Our findings indicate that the private sector was actively investing in health workforce education and thereby contributing to increasing the production capacity in the Region. Whilst this is laudable and should be encouraged, countries need to ensure policies are in place to encourage potential investors and ensure alignment of quality standards in the public and private sectors [7, 8]. These policies should focus on ensuring needed infrastructure for quality training is in place, enrolment processes are based on gender and other equity considerations, the processes of selecting students consider socio-demographic factors to ensure retention after graduation, and tutors have relevant experience and qualifications [7, 25].

In addition, countries need to ensure that efforts aimed at increasing the production capacity should be complemented with strong governance and regulatory frameworks to ensure that quality and accountability is ensured [10, 21]. This is pertinent as weak HRH regulation and non-participation of regulatory bodies in HRH planning and development are evident in some countries. Additionally, variations in technical competencies, skills and professionalism amongst qualified health workers have been reported due to varied standards of education and poor regulation [10, 11, 26]. This has resulted in fragmentation of HRH regulation and practice and the weakening of the regulatory bodies and processes. Furthermore, the non-alignment of global, regional and national policy reforms with professional regulation and practice have been impeding service delivery and the achievement of health sector goals at various levels.

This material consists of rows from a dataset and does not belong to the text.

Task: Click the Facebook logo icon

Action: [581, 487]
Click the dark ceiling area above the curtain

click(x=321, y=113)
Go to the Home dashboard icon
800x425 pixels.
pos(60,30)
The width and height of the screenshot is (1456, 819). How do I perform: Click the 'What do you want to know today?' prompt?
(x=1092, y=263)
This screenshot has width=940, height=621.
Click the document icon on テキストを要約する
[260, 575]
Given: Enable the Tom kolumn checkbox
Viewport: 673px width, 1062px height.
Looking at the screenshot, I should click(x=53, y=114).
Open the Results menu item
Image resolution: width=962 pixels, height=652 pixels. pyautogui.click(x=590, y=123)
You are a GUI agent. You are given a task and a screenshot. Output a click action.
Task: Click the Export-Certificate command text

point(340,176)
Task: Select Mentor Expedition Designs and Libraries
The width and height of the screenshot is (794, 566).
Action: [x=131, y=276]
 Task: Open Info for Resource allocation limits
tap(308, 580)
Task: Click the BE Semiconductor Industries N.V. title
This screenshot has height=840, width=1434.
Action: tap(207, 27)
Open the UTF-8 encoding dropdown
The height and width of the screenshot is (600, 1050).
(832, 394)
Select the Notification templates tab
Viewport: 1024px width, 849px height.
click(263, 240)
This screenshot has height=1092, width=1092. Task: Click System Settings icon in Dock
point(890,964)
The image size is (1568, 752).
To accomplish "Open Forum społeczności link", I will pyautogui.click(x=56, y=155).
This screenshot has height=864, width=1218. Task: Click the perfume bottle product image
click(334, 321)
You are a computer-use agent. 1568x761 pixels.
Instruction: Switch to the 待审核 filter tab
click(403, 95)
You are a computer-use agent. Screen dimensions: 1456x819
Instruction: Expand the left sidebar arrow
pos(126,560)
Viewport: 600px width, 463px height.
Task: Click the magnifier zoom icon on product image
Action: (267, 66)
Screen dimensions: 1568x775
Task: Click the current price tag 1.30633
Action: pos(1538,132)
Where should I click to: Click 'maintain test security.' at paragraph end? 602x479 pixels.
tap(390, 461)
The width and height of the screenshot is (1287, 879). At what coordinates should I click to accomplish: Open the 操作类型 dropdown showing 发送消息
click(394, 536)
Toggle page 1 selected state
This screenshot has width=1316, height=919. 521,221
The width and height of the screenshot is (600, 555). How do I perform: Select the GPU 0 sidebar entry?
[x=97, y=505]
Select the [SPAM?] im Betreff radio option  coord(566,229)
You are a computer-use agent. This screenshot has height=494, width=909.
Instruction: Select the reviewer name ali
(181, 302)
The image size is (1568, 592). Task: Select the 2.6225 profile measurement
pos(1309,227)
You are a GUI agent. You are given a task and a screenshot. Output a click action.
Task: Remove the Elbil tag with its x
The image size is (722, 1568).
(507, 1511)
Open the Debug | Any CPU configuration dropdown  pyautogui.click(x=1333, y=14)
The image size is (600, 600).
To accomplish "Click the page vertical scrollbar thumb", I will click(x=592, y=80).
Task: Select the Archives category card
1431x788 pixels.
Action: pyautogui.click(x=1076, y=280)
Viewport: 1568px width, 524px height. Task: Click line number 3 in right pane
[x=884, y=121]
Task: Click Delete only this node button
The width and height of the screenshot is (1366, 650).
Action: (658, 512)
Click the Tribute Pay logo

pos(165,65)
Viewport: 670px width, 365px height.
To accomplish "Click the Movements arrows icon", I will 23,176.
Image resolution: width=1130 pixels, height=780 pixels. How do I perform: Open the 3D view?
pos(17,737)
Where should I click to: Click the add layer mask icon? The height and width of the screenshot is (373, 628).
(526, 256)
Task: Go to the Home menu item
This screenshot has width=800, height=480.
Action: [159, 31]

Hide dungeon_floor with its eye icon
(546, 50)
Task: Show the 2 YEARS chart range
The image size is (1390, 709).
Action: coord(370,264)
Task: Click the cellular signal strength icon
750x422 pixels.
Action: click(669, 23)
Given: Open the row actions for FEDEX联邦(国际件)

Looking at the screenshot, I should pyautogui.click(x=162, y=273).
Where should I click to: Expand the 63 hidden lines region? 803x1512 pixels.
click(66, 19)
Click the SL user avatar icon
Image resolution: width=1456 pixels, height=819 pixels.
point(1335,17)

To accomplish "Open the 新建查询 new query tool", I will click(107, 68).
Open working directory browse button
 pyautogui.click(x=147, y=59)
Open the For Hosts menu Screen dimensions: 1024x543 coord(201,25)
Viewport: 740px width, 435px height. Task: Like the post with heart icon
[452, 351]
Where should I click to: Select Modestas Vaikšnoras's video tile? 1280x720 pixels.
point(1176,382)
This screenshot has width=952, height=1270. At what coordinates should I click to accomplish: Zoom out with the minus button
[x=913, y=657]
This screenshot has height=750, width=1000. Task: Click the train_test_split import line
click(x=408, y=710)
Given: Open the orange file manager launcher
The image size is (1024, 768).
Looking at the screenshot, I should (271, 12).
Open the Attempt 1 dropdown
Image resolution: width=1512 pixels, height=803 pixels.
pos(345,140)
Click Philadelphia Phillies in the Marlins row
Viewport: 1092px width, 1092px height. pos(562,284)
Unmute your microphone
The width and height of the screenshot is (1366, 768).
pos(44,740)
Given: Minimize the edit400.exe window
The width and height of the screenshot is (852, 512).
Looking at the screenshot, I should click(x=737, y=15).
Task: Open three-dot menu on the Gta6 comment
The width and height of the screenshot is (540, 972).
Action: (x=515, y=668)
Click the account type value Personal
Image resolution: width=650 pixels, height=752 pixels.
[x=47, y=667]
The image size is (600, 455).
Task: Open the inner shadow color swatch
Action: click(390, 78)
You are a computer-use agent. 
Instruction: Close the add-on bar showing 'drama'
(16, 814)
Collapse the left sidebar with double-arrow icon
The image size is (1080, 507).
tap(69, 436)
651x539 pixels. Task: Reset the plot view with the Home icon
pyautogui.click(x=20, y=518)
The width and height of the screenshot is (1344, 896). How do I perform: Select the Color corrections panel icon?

Therefore, there is a need to foster the active participation of professional regulatory bodies in HRH planning and development. The establishment or strengthening of professional regulatory bodies to enforce laws and regulations including HRH accreditation, systems for licensure, professional development, disciplinary measures, education standards, quality assurance, codes of conduct and scopes of practice [25, 27] will promote ethical practices and accountability. Harmonizing the practices and regulations of professional regulatory bodies between professions and across all levels will also foster inter-professional collaboration and reduce rivalries. Ultimately, functional regulatory mechanisms will ensure the availability of qualified, skilled, responsive and productive health workers, quality of care and a well-performing health system [28]. By ensuring adequate regulation, optimal standards of care will be provided, the population will be protected from harm, health workers would be accountable as incompetence and negligence would be at the barest minimum, and inefficiencies would be eliminated [28, 29].

Conclusion

The Africa Region is faced with shortages of health workers, and low production and regulatory capacities. This is compounded by a prolonged low investment in the education of health workers and a gross mismatch with the disease burden and population needs. To close the projected shortfall of 6.1 million doctors, nurses, and midwives by 2030, the countries in the Region need to increase the production and distribution of health workers, and this should be complemented by establishing/strengthening and enforcing the standards for professional education, licensing, and practice. This would ultimately improve the availability of skilled health workforce needed to achieve universal health coverage.